#### EXERCISE DIRECTIONS
Beginning with the line that holds "Instruction: Expand the", copy every remaining line of the listing below exactly, and leave the pictures out.

#### SOURCE INFORMATION
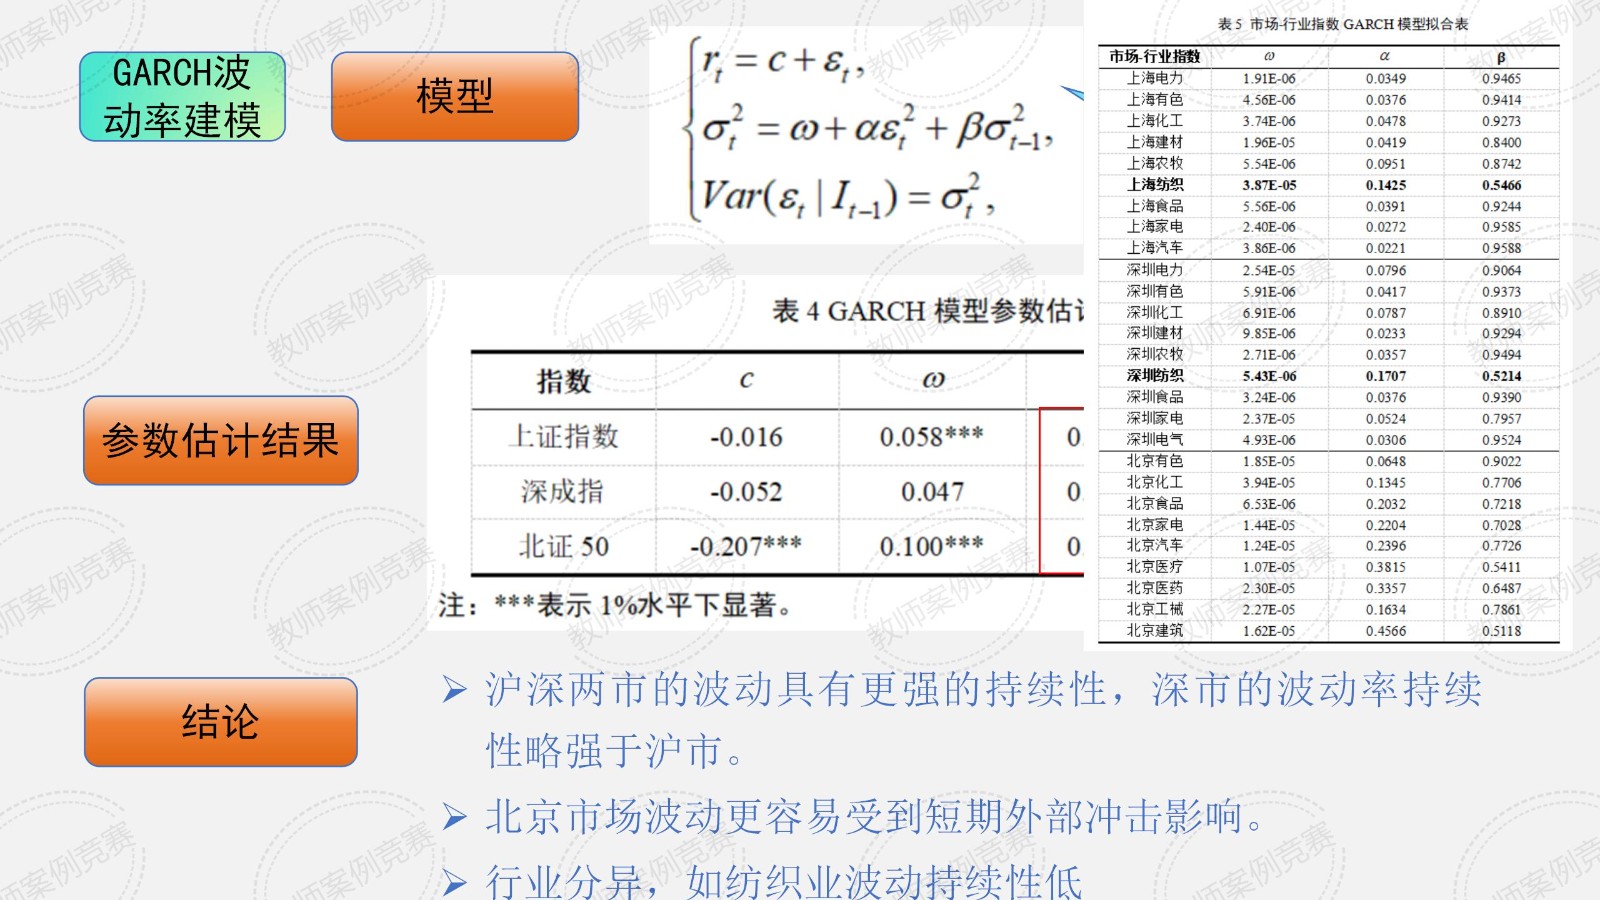
Task: Click the green GARCH波动率建模 label box
Action: 182,96
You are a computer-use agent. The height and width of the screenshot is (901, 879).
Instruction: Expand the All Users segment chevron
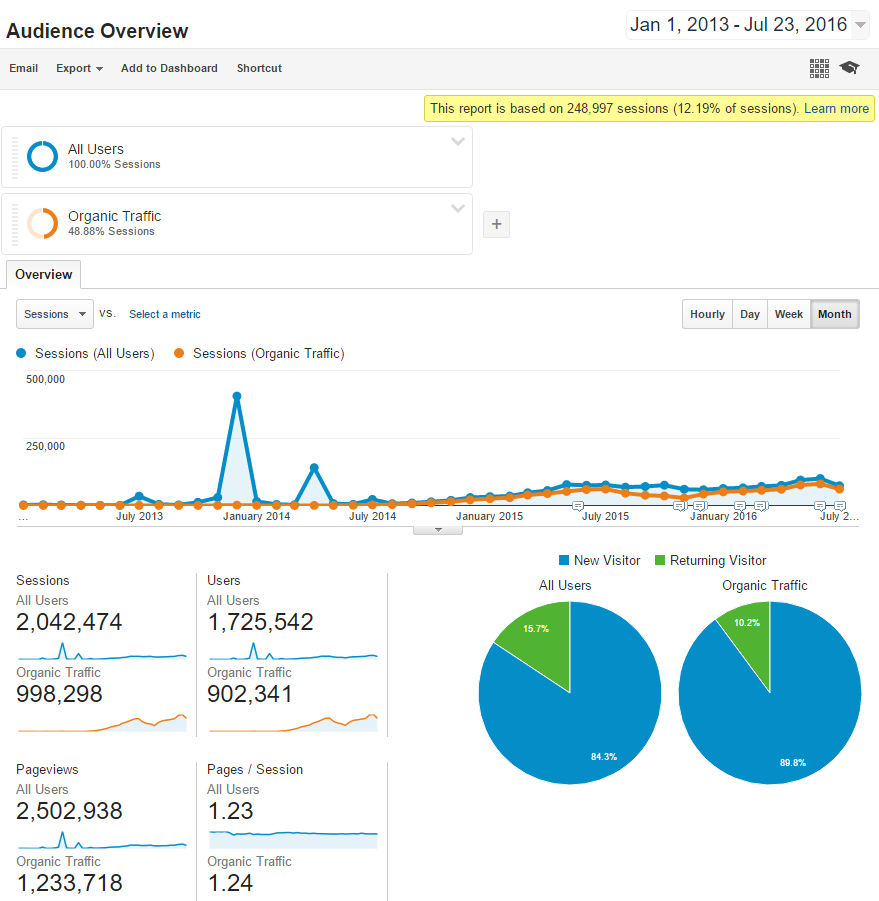(458, 142)
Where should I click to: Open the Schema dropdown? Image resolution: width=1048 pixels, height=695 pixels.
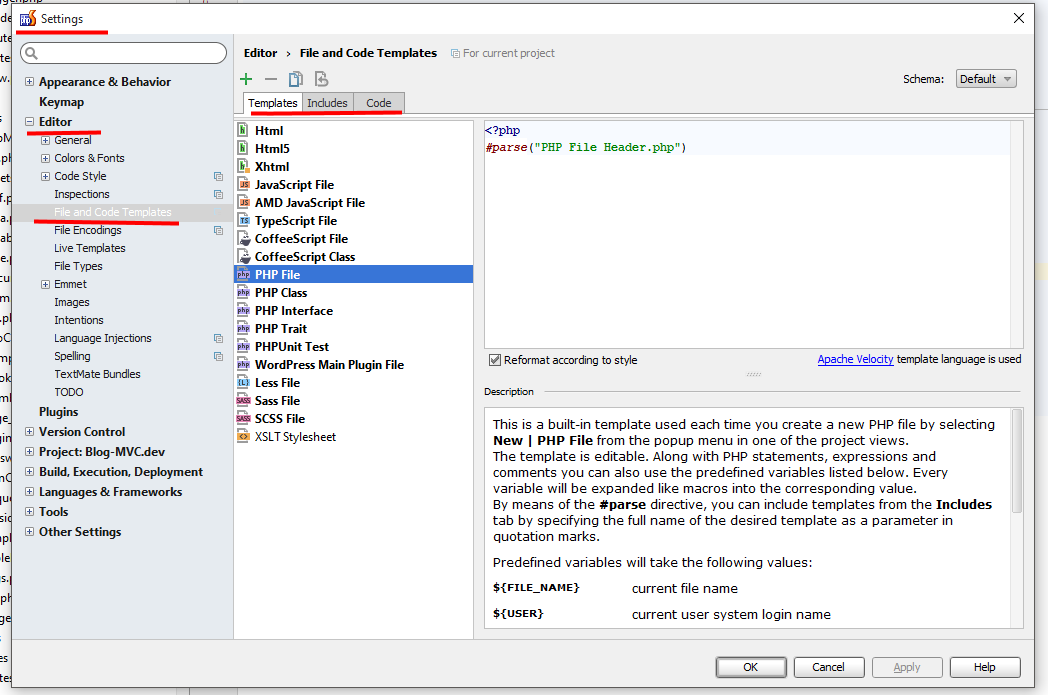tap(985, 79)
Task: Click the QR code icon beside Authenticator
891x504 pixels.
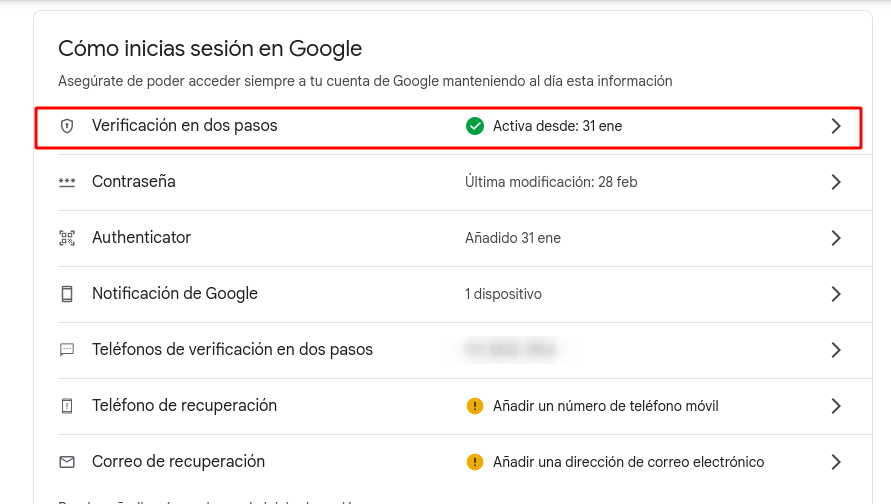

#### EXPECTED ANSWER
Instruction: Expand the All Users segment chevron
(458, 142)
Where should I click to: Open the Schema dropdown? Image resolution: width=1048 pixels, height=695 pixels.
tap(985, 79)
Task: Click the QR code icon beside Authenticator
891x504 pixels.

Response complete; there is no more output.